Читать книгу Le droit international codifié et sa sanction juridique - Pasquale Fiore - Страница 5
AVANT-PROPOS DU TRADUCTEUR
ОглавлениеC’est au moment où l’Europe se trouvait engagée dans des guerres qui semblaient ne devoir jamais prendre fin, aux débuts mêmes du dix-septième siècle, que Grotius jeta les fondements du droit international moderne. Hantée par la crainte d’une nouvelle conflagration européenne, fatiguée par le régime des grands armements et du militarisme à outrance, notre fin de siècle se reprend d’un amour et d’un culte nouveau pour le droit international, dont elle cherche à formuler les règles avec d’autant plus de précision qu’elle les voit plus souvent méconnues. Les traités et les exposés de principes se succèdent plus nombreux que jamais. Dans tous les pays, un vaste mouvement se dessine: Heffter, de Holtzendorff, Bluntschli, Geffcken en Allemagne; de Neumann en Autriche; de Martens, Kamarowski en Russie; sir Travers-Twyss et sir Robert Phillimore en Angleterre; Hautefeuille, Cauchy, Massé, Pradier-Fodéré en France; Rivier, de Laveleye en Belgique; Fiore, Mancini, Esperson, Pierantoni en Italie; Carlos Testa en Portugal, et bien d’autres encore dont la liste serait ici trop longue, tracent, formulent et développent les desiderata du droit rationnel appelé à régir les relations internationales. L’accord se fait entre les docteurs sur la plupart des points. La science prépare ainsi le terrain à la diplomatie, qui, volens nolens, est contrainte à suivre pede tardo. La vérité est assez nettement dégagée pour que des esprits hardis osent songer à une codification du droit international.
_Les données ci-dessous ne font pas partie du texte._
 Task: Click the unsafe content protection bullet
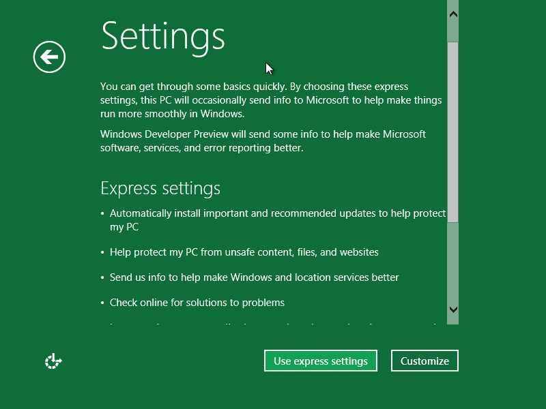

En 1863, le docteur Lieber rédige les Instructions pour le gouvernement des armées des États-Unis en campagne. Quelques années après, Bluntschli nous donne son Droit international codifié. En 1872, Dudley-Field, en Amérique, présente un Projet de Code international plus vaste que le travail similaire du professeur allemand, puisqu’il renferme, sous forme de règles concrètes, la solution des questions soulevées par les conflits de lois en matière de droit privé.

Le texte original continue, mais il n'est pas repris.